Jaime rió ahora a carcajadas mientras Hug resoplaba.

– ¡Servicio, señor! -gritó el escudero real, responsable de la guardia, desde la entrada de la tienda.

– Adelante -concedió Jaime.

La conversación se interrumpió cuando, portando bandejas de plata, entraron dos bailarinas con un contoneo insinuante; sin velo, lucían una atractiva sonrisa en sus labios carnosos. Se arrodillaron al lado de la mesita inclinándose y, cuando Jaime les concedió permiso, empezaron a servir, en unos vasos de plata de complicado y bello trabajo moruno, un té combinado de hierbas aromáticas.

– Tengo una prima que sin duda os complacerá, Miguel. -Hug devolvía el golpe-. Es una ferviente católica y anda loca por una buena verga, pero que sea católica con toda seguridad, como la vuestra.
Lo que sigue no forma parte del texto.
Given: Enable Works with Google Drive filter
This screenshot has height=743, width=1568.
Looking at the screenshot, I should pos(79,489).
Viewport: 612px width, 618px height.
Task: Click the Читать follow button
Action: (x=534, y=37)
Su único problema es que, siendo tan fea, no ha encontrado católico con el suficiente valor como para complacerla y se hizo monja. Estoy seguro de que vuestro Papa consideraría un acto de caridad y valor que solucionarais el problema a mi prima y os premiaría con una bula especial. -Hug terminó su Parlamento y sin esperar respuesta de Miguel, tendiéndose hacia la bailarina más cercana, le acarició el trasero para luego dejar su mano entre las piernas de la chica. Ésta se sobresaltó y soltó unas risita-. ¡Oh, bella! ¡Concédele otra noche oriental a este pobre guerrero! -dijo Hug a la chica en un aceptable sarraceno. Ella sonrió afirmativamente, y Hug le besó la mano con gran ceremonia-. ¿Me concedéis el privilegio, mi señor?